[EXTRACTED ENTRIES — start]

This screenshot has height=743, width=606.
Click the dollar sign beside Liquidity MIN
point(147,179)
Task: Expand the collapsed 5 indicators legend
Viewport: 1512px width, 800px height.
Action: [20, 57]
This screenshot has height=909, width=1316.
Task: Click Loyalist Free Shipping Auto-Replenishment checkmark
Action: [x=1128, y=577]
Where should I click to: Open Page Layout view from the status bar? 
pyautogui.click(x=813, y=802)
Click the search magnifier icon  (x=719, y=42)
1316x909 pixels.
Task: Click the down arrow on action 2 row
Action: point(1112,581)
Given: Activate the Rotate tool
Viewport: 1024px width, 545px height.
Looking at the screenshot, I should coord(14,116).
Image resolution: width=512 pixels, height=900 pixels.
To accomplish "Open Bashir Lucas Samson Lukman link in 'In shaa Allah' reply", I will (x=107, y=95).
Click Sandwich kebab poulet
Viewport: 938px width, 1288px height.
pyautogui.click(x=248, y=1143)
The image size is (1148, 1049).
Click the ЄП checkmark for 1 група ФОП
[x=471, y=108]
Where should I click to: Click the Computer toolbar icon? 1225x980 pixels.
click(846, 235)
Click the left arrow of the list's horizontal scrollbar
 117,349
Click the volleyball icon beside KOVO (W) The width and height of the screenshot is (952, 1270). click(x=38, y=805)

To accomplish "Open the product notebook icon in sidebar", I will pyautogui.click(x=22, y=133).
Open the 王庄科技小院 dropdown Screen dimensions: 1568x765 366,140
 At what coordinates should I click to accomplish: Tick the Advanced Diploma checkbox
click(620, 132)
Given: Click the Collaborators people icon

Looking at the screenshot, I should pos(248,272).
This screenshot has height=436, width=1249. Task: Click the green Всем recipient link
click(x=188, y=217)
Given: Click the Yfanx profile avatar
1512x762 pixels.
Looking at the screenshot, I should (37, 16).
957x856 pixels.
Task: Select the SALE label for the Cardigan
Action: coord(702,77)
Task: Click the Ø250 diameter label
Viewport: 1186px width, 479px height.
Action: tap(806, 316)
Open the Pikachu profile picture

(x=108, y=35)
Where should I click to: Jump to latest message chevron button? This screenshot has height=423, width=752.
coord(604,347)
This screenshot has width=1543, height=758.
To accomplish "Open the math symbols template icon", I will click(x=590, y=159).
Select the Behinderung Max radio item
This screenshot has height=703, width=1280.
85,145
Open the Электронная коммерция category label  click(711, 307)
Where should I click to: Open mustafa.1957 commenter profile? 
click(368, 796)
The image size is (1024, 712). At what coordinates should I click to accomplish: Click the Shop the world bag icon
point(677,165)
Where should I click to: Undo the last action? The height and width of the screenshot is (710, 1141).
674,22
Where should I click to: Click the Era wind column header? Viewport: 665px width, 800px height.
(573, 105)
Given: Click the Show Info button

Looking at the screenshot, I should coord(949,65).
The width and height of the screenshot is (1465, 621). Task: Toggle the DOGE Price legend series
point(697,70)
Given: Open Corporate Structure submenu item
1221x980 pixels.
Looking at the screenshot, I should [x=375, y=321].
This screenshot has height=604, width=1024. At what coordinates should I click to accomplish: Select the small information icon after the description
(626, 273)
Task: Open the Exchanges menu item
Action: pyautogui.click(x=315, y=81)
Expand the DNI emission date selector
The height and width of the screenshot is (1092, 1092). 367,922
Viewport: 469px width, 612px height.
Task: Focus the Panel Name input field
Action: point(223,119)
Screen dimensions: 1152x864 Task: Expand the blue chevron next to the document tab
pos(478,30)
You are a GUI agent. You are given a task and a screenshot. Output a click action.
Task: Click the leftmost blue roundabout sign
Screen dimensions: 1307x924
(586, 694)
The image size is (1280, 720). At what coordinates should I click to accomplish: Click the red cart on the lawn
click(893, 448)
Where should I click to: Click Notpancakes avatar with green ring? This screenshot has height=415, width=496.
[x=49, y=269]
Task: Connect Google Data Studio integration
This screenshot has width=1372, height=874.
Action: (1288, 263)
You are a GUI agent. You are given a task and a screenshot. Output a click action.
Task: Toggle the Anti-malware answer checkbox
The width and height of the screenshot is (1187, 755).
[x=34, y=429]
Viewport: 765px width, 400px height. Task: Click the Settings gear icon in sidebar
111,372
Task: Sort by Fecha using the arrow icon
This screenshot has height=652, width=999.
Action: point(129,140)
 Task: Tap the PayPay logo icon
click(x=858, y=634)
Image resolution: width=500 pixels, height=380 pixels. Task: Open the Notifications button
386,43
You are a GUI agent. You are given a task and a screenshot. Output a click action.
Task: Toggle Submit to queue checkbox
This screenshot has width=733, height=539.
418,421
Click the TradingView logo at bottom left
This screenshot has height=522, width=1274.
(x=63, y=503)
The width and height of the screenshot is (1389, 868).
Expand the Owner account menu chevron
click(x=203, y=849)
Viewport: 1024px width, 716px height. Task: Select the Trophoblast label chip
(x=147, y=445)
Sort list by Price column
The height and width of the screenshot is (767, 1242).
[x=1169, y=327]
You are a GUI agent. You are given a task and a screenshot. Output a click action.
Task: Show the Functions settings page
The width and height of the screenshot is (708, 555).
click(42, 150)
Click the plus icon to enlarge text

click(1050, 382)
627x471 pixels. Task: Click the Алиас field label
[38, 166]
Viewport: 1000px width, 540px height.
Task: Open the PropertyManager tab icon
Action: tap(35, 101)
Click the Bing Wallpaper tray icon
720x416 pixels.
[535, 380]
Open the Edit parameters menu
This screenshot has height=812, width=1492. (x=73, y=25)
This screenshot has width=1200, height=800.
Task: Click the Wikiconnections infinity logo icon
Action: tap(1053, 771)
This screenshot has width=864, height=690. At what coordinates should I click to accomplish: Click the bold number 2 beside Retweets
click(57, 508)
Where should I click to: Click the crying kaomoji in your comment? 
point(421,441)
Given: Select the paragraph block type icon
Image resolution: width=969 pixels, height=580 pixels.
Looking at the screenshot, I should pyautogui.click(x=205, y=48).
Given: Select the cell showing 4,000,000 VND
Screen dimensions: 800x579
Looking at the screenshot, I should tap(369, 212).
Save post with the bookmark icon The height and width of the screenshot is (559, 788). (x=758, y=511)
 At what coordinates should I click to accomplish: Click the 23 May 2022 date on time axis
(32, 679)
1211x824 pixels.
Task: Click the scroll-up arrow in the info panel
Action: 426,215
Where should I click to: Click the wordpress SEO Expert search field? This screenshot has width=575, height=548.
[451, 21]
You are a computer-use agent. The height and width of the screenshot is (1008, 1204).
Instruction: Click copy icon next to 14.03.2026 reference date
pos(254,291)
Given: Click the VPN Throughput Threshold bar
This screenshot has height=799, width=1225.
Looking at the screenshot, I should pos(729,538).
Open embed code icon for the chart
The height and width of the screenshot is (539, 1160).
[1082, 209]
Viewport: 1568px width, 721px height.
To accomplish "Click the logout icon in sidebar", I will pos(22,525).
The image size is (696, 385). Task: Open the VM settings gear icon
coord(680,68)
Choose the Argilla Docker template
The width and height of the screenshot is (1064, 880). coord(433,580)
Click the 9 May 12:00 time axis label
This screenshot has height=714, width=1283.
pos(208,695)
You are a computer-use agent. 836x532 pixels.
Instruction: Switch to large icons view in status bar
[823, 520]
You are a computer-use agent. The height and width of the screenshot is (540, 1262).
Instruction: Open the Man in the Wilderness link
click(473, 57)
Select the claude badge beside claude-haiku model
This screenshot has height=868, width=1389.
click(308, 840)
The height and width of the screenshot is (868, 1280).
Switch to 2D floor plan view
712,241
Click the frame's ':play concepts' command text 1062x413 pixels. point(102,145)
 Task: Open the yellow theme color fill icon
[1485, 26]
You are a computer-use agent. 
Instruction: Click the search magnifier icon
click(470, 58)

[EXTRACTED ENTRIES — finish]

Which lines of the records above hold the word "will"? Copy each of them.

To accomplish "Open Bashir Lucas Samson Lukman link in 'In shaa Allah' reply", I will (x=107, y=95).
To accomplish "Open the product notebook icon in sidebar", I will pyautogui.click(x=22, y=133).
To accomplish "Open the math symbols template icon", I will click(x=590, y=159).
To accomplish "Click the logout icon in sidebar", I will pos(22,525).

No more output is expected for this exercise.